Я не оставлю свой дом солдатам. Может быть, мадам, вы предпочитаете вот
это?
Мадам не отвечала. Она бесстрастно восседала на ящике, потягивая из
чашки сидр, и с любопытством рассматривала лица раненых, на которых
блестели при свете свечи бисеринки холодного пота.
Когда начинал трещать немецкий пулемет, наведенный на окно комнаты во
втором этаже, и вверху, над ее головой, слышался звон разбиваемого стекла
и стук падающей мебели, она только немного быстрее цедила свой сидр.
— Ох, уж эти женщины, — сказал фермер, обращаясь к мертвому американцу,
лежащему у его ног. — Никогда не слушайте женщин. Они не могут понять, что
война — это серьезное дело.
На первом этаже солдаты свалили всю мебель к окнам и стреляли через
щели, из-за подушек. Время от времени лейтенант Грин отдавал приказания,
но никто не обращал на них внимания. Как только замечалось какое-либо
движение за изгородью или в группе деревьев, в шестистах футах от дома,
все солдаты, находившиеся с этой стороны, немедленно открывали огонь и тут
же снова бросались на пол, спасаясь от пуль.
В столовой, за тяжелым дубовым столом, положив голову на руки, сидел
капитан Колклаф. Он был в каске, сбоку в блестящей кожаной кобуре болтался
украшенный перламутром пистолет. Капитан был бледен и, казалось, спал.
Никто с ним не заговаривал, он тоже молчал. Только один раз, когда
лейтенант Грин зашел проверить, жив ли еще капитан, он заговорил.
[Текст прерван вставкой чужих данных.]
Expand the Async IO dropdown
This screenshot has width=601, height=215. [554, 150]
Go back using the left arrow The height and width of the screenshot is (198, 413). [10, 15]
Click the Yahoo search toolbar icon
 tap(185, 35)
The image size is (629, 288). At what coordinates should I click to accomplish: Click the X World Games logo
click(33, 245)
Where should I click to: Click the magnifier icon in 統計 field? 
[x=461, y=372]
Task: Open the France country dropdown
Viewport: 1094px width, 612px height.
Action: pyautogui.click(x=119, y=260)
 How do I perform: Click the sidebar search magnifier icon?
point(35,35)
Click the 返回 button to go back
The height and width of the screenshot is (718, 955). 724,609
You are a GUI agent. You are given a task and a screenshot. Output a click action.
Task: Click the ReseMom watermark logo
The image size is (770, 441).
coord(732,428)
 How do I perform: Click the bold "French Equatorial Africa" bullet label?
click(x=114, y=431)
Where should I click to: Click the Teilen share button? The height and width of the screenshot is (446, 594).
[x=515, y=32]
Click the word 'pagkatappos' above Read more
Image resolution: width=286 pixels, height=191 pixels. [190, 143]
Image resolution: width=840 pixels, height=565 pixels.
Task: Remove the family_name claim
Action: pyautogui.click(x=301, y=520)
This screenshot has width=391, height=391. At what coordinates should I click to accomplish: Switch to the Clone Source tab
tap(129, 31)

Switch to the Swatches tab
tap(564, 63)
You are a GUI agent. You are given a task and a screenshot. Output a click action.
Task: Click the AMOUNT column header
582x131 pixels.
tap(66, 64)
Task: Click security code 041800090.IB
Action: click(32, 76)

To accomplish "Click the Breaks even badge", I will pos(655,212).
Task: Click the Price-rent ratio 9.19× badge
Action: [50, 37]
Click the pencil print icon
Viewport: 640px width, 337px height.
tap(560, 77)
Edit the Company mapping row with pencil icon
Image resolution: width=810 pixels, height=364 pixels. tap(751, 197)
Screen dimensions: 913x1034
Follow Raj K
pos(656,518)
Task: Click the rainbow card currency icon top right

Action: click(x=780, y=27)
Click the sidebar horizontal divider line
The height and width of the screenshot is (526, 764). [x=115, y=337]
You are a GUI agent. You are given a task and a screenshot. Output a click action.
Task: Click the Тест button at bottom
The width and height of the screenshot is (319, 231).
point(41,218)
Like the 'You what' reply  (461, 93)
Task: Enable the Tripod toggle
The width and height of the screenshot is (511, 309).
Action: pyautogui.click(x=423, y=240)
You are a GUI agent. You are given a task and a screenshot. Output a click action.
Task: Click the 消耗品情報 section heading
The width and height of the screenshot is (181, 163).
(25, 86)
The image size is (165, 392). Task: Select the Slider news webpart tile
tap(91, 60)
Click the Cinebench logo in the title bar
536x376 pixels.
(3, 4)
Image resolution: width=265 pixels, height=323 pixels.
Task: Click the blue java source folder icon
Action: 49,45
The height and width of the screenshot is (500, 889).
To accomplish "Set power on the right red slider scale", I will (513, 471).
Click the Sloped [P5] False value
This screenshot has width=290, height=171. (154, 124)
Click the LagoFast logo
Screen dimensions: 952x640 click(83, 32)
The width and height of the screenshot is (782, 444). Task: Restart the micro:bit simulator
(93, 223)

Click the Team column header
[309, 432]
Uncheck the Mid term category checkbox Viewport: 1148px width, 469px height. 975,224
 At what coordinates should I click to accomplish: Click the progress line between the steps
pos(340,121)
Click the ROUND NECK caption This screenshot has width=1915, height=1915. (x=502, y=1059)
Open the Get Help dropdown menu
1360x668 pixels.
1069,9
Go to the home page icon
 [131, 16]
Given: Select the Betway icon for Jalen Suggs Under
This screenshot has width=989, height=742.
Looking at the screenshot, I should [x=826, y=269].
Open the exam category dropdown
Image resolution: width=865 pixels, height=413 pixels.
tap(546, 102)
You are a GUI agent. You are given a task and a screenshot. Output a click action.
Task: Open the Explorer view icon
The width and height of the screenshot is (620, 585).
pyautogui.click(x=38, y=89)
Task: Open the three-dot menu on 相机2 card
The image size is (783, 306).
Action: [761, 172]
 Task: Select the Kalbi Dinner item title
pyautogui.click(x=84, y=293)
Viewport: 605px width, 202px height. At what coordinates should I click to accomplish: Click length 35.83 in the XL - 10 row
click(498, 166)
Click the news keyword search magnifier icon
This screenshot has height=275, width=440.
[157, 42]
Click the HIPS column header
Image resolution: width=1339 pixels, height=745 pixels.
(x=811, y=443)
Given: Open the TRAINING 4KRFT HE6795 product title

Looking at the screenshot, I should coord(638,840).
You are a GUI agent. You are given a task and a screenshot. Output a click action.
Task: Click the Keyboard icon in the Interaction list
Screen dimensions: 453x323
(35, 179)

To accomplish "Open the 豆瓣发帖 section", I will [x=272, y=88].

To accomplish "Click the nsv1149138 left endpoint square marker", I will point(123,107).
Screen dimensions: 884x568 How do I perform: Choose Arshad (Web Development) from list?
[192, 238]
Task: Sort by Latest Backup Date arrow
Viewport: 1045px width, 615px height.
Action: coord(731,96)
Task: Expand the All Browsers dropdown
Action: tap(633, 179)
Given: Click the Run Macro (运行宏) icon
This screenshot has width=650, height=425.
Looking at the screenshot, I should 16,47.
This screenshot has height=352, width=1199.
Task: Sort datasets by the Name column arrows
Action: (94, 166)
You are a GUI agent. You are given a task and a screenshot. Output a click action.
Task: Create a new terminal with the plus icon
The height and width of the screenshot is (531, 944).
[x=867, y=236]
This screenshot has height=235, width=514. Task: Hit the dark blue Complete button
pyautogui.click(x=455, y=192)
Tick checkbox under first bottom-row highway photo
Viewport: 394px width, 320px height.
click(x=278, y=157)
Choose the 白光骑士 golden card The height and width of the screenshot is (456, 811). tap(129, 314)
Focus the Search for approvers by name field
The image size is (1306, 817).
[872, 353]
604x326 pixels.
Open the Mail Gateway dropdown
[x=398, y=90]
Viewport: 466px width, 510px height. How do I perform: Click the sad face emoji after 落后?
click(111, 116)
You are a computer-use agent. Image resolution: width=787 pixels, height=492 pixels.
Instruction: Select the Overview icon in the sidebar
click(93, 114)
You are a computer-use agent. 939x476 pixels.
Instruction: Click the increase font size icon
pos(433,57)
— Мне понадобятся ваши письменные показания, — заявил он. — Я приказал
лейтенанту Соренсону поддерживать непрерывную связь с двенадцатой ротой на
нашем фланге. Вы присутствовали, когда я отдавал ему этот приказ, вы были
при этом, не так ли?
— Да, сэр, — ответил лейтенант Грин своим высоким голосом. — Я слышал,
как вы отдавали приказ.
— Мы должны засвидетельствовать это на бумаге, — сказал Колклаф, глядя
на старый дубовый стол, — и как можно скорее.
— Капитан, — сказал лейтенант Грин, — через час будет уже темно, и если
мы намерены когда-либо выбраться отсюда, то сейчас самое время.